═══ Extrait de page ═══
La Suisse a bien rempli son rôle à la présidence de l’OSCE. Cette année, il était très important d’avoir la présidence. La Suisse avec M. Burkhalter a bien travaillé en œuvrant pour que le conflit ne dégénère pas davantage. Au cours de cette année, l’OSCE a regagné en importance. Elle avait été un peu négligée et a maintenant gagné en crédibilité. Cependant, ce qui me préoccupe est de savoir quelle va être la suite. A partir du 1er janvier, la Serbie reprendra la présidence. Cela pourrait créer quelques difficultés. La Suisse perd donc son rôle privilégié et je ne suis pas sûr que les parties en conflits l’accepteront encore en tant que médiatrice. Je ne suis pas sûr qu’ils continueront à consulter la Suisse.

Qui d’autre pourrait alors prendre ce rôle?
═══ Données affichées ═══
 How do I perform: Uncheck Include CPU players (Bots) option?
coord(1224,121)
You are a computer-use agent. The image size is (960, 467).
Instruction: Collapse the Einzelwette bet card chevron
═══
Reprenez le texte sur la présidence suisse de l’OSCE à partir de sa dernière phrase et poursuivez-le.

Un autre pays ayant aussi essayé de jouer un tel rôle est la Biélorussie. C’était habile de la part de Loukachenko. Il a tenté de bâtir un pont et avec le plan de Minsk, ils ont joué un rôle important. Il y a quelques semaines, je me trouvais à Minsk, où j’ai eu des entretiens avec les présidents des Commissions de politique étrangère des deux Chambres ainsi qu’avec le président du Parlement. Ils partagent l’idée qu’ils ont été capables d’ouvrir cette fenêtre mais en sachant que cette fenêtre ne restera pas ouverte bien longtemps. Ils craignent qu’elle pourrait de nouveau se refermer. Aussitôt que le processus de Minsk sera interrompu, ils ne voient pas comment ils pourraient continuer à jouer leur rôle. Evidemment, dans de telles situations, il y a toujours une partie de théâtre. Le président Poutine et Petro Porochenko peuvent se téléphoner quotidiennement, sans devoir recourir à un médiateur. Même sur le champ de bataille, on sait qu’il y a des contacts quotidiens entre les états-majors russe et ukrainien. A mon avis, le conflit pourrait être résolu, si de part et d’autre, les bellicistes perdaient en importance.

Où voyez-vous une solution?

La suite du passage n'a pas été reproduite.